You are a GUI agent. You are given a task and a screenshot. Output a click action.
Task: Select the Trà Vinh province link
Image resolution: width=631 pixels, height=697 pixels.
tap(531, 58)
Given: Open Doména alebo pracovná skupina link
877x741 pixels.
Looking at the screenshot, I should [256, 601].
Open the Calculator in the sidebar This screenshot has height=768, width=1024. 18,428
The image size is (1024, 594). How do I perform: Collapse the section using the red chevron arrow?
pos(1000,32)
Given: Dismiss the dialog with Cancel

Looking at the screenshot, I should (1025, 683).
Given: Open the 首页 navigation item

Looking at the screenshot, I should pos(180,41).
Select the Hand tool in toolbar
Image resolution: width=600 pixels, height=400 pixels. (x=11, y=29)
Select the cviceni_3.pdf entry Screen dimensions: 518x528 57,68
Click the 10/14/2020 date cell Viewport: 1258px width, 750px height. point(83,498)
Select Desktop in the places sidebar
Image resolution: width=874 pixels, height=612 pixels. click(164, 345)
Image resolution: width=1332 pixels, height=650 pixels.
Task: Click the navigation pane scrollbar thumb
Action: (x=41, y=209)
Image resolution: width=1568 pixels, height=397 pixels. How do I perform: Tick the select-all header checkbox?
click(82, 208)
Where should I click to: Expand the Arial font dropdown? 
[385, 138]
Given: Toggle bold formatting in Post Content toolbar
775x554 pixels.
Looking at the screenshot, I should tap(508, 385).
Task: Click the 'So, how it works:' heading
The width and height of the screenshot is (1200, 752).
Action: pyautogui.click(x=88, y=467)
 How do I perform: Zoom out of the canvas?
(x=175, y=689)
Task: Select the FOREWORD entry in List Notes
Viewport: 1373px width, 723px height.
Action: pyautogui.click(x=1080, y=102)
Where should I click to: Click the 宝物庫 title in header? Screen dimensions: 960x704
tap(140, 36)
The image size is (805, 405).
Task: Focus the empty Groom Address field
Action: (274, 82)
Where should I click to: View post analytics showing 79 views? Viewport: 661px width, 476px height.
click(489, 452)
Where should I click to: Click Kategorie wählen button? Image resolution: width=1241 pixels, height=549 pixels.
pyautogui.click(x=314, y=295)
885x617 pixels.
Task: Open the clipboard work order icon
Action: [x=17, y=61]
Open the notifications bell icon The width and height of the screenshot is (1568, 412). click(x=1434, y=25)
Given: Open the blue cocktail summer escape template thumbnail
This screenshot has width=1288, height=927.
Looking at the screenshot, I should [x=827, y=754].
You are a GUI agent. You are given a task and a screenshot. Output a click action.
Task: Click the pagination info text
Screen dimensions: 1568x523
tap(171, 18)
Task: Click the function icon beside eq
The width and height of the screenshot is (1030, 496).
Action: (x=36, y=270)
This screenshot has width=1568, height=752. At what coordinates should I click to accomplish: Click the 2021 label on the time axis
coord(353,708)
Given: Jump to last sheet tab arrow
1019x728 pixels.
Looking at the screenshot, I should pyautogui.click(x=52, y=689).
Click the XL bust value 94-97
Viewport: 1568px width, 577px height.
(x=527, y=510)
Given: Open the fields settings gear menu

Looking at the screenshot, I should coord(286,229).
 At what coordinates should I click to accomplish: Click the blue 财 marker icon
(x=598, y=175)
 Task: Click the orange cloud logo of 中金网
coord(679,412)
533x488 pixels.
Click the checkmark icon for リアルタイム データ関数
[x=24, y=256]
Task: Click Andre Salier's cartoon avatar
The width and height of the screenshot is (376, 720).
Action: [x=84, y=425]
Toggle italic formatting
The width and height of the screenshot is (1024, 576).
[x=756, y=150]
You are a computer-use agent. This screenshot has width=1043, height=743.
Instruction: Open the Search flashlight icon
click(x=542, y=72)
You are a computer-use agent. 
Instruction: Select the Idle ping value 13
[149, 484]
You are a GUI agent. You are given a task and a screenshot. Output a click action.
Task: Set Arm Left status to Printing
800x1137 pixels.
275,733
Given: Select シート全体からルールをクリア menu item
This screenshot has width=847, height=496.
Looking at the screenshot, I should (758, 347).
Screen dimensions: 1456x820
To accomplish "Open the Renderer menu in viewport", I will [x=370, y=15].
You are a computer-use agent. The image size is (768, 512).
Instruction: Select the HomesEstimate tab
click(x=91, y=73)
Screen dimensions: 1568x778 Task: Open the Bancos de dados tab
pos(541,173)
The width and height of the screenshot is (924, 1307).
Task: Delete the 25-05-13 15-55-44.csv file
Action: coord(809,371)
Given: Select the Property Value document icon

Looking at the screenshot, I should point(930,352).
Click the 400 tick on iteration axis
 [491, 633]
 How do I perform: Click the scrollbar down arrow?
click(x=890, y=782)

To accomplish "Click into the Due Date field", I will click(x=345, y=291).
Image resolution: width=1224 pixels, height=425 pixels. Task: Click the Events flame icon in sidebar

#####

— Task objective —
Return each line above where the word "entry" shows up.

— The answer —
Select the cviceni_3.pdf entry Screen dimensions: 518x528 57,68
Task: Select the FOREWORD entry in List Notes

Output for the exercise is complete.